• [Task to complete]
Below are the records. Restate word for word every line from the one that contains "Instruction: Click the USER" through the final line, both included.

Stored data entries

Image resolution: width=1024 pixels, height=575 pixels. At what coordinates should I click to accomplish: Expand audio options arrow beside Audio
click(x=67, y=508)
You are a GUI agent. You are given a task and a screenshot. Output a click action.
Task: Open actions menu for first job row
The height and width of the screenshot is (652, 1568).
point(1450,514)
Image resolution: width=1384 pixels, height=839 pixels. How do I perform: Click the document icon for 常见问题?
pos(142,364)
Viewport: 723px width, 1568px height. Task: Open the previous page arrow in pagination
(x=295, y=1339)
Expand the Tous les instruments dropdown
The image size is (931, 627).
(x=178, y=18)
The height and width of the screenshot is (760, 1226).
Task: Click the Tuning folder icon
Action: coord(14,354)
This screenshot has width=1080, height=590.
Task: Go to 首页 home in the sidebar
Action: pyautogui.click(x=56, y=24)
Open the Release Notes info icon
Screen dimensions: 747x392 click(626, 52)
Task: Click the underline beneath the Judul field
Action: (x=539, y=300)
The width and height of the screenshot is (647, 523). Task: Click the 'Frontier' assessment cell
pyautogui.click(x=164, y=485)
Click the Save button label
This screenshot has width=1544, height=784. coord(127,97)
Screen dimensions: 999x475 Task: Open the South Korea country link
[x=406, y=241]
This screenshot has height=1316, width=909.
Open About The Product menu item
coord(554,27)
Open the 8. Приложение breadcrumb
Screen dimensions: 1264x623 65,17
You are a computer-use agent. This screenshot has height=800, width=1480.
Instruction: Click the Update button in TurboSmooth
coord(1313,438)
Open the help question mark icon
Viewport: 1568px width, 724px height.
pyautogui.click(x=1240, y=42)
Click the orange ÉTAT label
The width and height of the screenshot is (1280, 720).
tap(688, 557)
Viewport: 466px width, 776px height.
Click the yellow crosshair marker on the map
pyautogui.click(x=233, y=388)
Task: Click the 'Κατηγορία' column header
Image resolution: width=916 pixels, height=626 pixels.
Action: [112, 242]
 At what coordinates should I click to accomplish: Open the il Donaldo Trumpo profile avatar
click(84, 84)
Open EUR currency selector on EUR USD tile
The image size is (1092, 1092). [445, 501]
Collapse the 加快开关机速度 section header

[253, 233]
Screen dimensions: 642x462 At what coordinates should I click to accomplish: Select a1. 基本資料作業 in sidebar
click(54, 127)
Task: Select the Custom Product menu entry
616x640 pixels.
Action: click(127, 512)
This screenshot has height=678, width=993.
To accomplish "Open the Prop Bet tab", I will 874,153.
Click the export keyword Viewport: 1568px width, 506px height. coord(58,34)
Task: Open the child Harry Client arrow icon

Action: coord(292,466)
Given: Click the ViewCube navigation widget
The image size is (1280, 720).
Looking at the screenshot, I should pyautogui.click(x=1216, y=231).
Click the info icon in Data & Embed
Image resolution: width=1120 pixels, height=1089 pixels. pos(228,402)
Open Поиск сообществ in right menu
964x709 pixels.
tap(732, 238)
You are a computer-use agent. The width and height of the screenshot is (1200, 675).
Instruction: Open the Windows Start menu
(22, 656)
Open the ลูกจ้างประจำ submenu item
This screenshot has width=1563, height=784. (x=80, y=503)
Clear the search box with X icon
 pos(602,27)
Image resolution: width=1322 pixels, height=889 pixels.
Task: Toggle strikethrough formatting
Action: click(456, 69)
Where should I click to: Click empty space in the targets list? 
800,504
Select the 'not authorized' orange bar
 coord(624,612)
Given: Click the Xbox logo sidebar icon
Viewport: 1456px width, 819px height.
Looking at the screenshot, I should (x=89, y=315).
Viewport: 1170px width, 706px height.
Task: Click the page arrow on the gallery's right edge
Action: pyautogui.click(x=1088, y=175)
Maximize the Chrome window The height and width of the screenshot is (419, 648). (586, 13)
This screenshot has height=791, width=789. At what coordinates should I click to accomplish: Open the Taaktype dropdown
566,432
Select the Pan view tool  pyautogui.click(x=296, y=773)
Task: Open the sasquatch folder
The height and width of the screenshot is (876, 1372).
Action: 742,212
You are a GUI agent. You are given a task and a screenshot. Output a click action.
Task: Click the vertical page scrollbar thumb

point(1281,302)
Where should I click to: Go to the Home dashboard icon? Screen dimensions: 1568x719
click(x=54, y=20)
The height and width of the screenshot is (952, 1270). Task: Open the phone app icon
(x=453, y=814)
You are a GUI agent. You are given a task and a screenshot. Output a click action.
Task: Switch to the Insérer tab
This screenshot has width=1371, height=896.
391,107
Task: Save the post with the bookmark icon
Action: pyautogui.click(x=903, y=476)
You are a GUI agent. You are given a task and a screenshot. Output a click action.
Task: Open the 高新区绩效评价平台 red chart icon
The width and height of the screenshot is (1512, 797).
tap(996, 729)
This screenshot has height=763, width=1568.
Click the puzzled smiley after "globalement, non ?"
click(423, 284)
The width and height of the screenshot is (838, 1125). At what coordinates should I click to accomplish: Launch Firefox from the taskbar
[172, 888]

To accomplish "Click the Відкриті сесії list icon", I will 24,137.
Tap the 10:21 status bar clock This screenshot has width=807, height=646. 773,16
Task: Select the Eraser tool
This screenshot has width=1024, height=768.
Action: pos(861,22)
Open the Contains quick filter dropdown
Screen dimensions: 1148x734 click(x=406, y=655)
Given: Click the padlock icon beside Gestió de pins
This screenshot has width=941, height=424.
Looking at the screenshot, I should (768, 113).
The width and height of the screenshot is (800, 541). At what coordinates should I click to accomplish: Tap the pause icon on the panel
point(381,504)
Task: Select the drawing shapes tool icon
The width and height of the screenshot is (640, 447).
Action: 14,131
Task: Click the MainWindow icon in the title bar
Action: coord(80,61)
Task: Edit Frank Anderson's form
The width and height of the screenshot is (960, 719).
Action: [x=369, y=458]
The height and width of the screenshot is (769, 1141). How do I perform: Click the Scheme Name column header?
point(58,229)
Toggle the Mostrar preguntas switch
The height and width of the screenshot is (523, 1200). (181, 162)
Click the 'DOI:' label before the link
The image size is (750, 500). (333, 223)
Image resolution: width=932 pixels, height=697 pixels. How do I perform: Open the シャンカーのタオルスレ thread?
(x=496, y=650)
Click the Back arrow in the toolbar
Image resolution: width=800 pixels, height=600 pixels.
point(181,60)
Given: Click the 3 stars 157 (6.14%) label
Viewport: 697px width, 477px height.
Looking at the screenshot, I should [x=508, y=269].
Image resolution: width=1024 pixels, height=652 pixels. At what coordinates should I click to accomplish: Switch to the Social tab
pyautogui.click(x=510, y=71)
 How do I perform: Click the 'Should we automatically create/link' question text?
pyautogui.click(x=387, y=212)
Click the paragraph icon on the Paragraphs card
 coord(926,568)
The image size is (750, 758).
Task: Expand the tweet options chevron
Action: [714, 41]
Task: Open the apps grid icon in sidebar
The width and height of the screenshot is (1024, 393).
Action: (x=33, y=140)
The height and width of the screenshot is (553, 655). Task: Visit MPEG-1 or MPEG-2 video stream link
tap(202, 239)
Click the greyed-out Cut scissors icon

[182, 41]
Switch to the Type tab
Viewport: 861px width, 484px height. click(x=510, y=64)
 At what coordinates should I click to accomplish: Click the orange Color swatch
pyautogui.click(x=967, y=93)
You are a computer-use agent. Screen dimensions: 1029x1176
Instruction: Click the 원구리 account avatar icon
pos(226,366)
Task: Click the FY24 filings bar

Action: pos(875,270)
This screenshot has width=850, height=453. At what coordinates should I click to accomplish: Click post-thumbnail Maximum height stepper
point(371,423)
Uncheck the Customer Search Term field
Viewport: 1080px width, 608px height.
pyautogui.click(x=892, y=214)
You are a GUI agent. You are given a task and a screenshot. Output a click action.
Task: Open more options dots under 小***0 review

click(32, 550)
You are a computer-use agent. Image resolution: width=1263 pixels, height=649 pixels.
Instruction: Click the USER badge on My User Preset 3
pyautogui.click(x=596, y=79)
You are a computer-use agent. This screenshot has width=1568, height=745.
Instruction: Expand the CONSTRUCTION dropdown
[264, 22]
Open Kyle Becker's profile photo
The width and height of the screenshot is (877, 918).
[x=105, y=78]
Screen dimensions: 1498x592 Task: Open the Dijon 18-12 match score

• [Answer for this exercise]
Instruction: Click the USER badge on My User Preset 3
pyautogui.click(x=596, y=79)
You are a computer-use agent. This screenshot has width=1568, height=745.
Instruction: Expand the CONSTRUCTION dropdown
[264, 22]
Open Kyle Becker's profile photo
The width and height of the screenshot is (877, 918).
[x=105, y=78]
Screen dimensions: 1498x592 Task: Open the Dijon 18-12 match score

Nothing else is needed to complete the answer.